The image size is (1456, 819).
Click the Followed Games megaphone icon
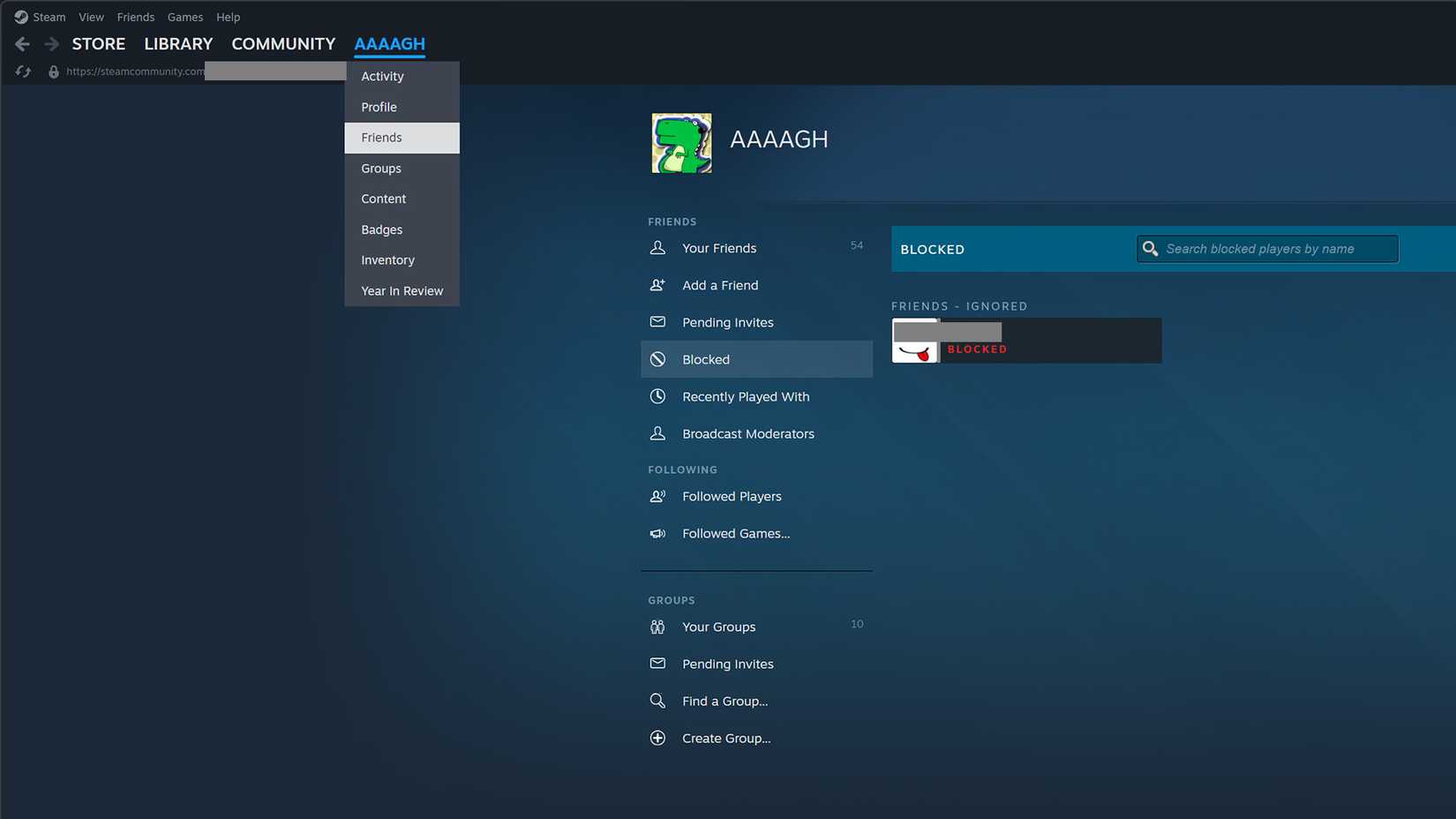coord(657,534)
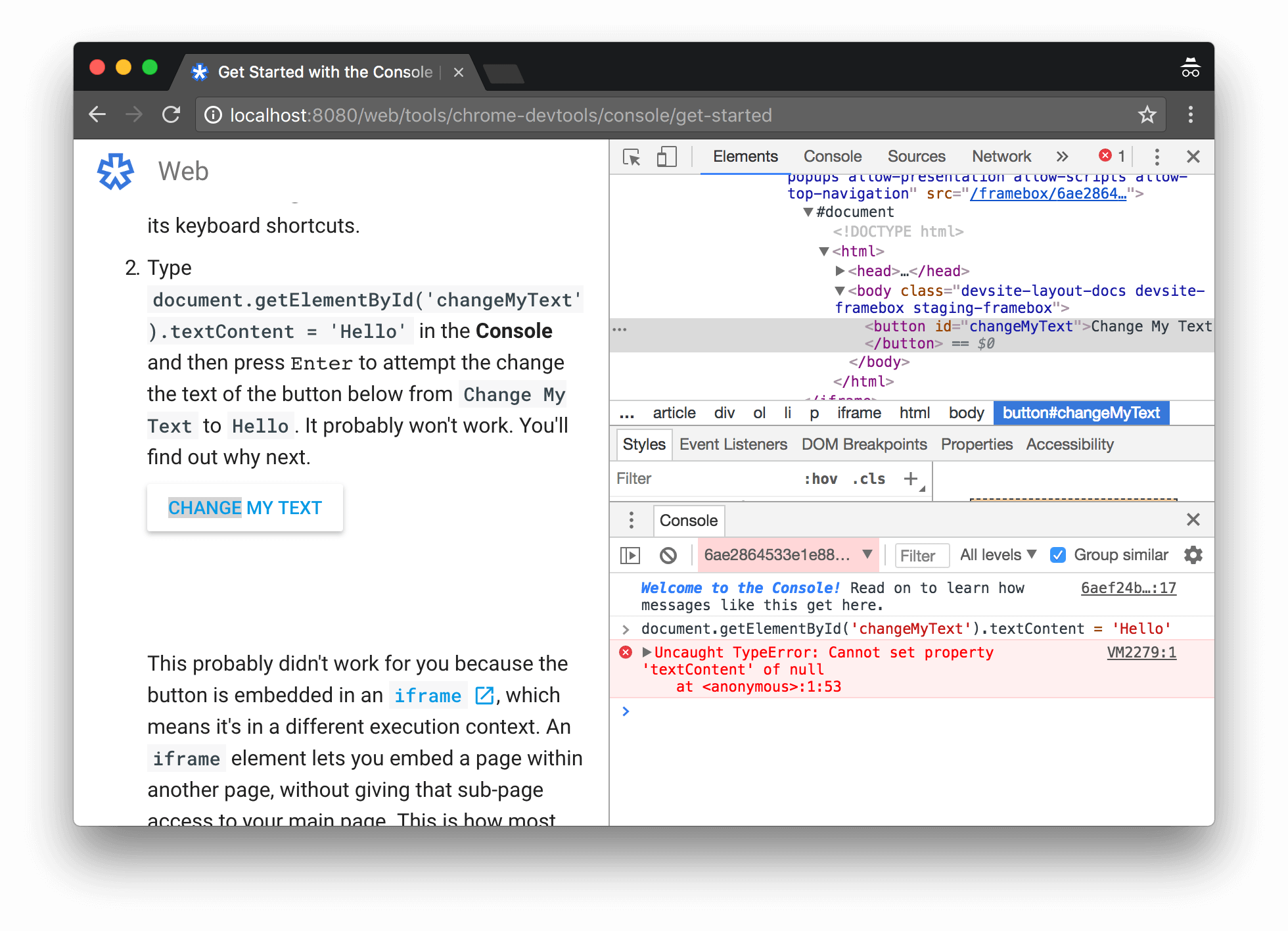Image resolution: width=1288 pixels, height=931 pixels.
Task: Click the CHANGE MY TEXT button
Action: coord(244,508)
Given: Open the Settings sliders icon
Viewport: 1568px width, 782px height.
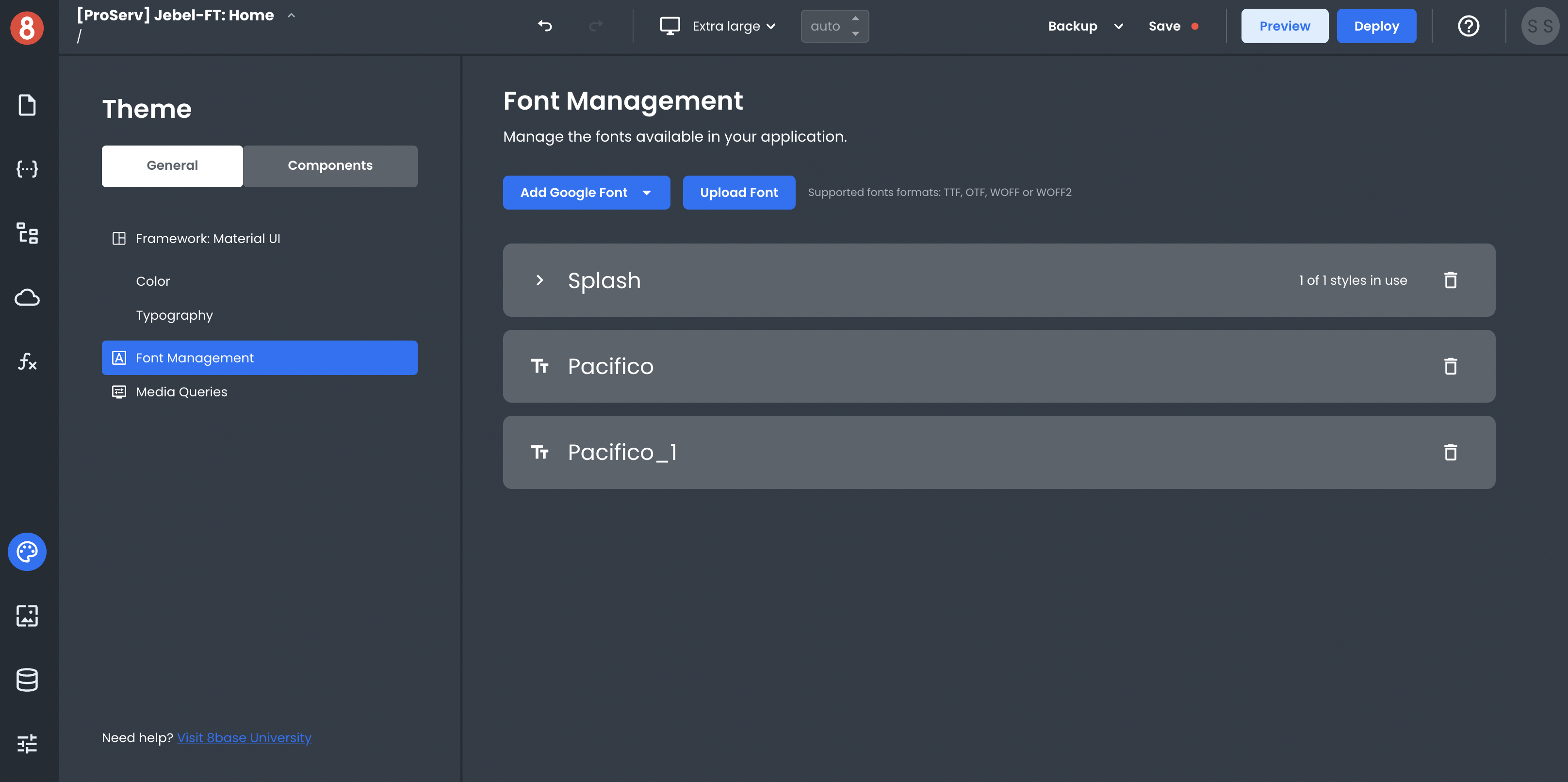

○ ○ ○ ○ ○

- _Work to be completed_
Only the text of the records belongs in the answer, printed exactly and without pictures.

- _Answer box_
The image size is (1456, 819).
Click the Followed Games megaphone icon
coord(657,534)
Image resolution: width=1288 pixels, height=931 pixels.
Task: Click the CHANGE MY TEXT button
Action: coord(244,508)
Given: Open the Settings sliders icon
Viewport: 1568px width, 782px height.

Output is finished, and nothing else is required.